第5講・・・グッチ社の復活で見る戦略を持つリーダーと持たないリーダーの違い

 高慢な目標も実現する戦略なしには絵に描いた餅だ。

 ストラテジストの主な仕事は、目標を定め、それを実現できるよう組織を整えていくことだ。グッチの元CEOデ・ソーレは「素晴らしい戦略を立てて、話し合いを重ねている企業もある。しかし、彼らは往々にしてそれを実行に移せない。私は違う。私は常に幹部を呼び出し、彼らがやると言ったことをやったかどうか、確かめるようにしている」と言う。

戦略を、目標に導かれ、組織の実情に応じて働く「価値創造システム」とみなせば、それは高慢な理想と現実的な行動を繋ぐ橋だ。

第6講・・・独自の戦略はどう立てるか

 会社の目標を達成すべく奮闘し、決定的な独自性を見出し、価値創造システムを構築し、それらすべてを自らの戦略として、明確な文章にまとめなければならない。この大変な作業をスムーズに始めるにはすべてを描きだすこと、考えていることを口に出すだけではいつまでたっても形にならないが、書きだすことで思考に骨組みが生まれ、秩序がもたらされる。

 明確な戦略は会社が進むべき方向を示す羅針盤となり、それによって、自分が、今、何を何のためにしているかを、はっきりと説明できるようになる。

 目標は具体的で明確で、理解しやすいものでなければならない。何故なら、戦略は目標から生まれ、目標を支えるから。

* 資料:
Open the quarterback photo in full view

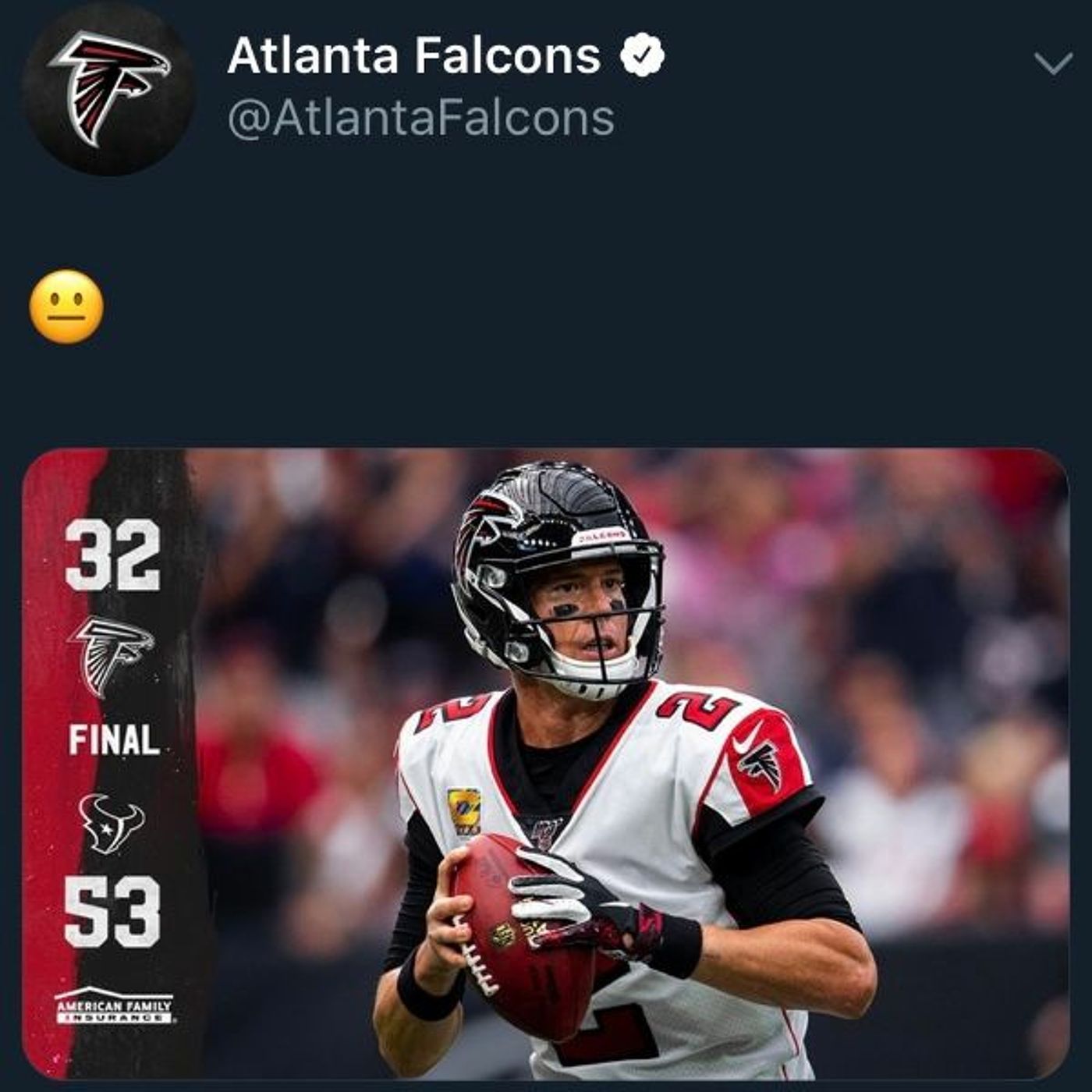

* 課題:
[1] 戦略についての読解文から、「戦略を、目標に導かれ、組織の」で始まり「ら生まれ、目標を支えるから。」で終わる部分を、一字一句変えずに書き抜きなさい。
[2] 戦略についての読解文の最後の文に続けて、その先を書き継ぎなさい。
資料は戦略についての読解文とは別に扱うものである。

* 解答:
[1]
戦略を、目標に導かれ、組織の実情に応じて働く「価値創造システム」とみなせば、それは高慢な理想と現実的な行動を繋ぐ橋だ。

第6講・・・独自の戦略はどう立てるか

 会社の目標を達成すべく奮闘し、決定的な独自性を見出し、価値創造システムを構築し、それらすべてを自らの戦略として、明確な文章にまとめなければならない。この大変な作業をスムーズに始めるにはすべてを描きだすこと、考えていることを口に出すだけではいつまでたっても形にならないが、書きだすことで思考に骨組みが生まれ、秩序がもたらされる。

 明確な戦略は会社が進むべき方向を示す羅針盤となり、それによって、自分が、今、何を何のためにしているかを、はっきりと説明できるようになる。

 目標は具体的で明確で、理解しやすいものでなければならない。何故なら、戦略は目標から生まれ、目標を支えるから。

[2]
 起業の目標を支える価値創造システムを視覚化するために「戦略の輪」と呼ばれる伝統的なアプローチが有用である。「戦略の輪」は「どうすれば成功できるか」を津介したもので、輪の中心に「目標=企業の存在意義」を描き、その周辺部の活動と資源は何をすれば約束が果たされるかを示す。この作業の目的は自社の現状を直視し、それぞれの項目をどう変えられるか、どう変えるべきなのかを熟慮することである。

 目標を定め、それが実現するよう活動と資源を調整し、成果を確認したら、会社の内部と外部にその理念を伝えるために、戦略を簡潔な文章にまとめる。大切なのは、自社の特徴と強みを、心に訴える具体的な言葉で伝えること。

優れた戦略の特徴

  • 明確で説得力ある目標が土台となっている…組織には存在理由、目標がある。
  • 本物の価値を付加する…独自性のある組織は価値を付加することが出来る。
  • 明確な選択…優れた成果は目的の決まった取り組みから生まれる。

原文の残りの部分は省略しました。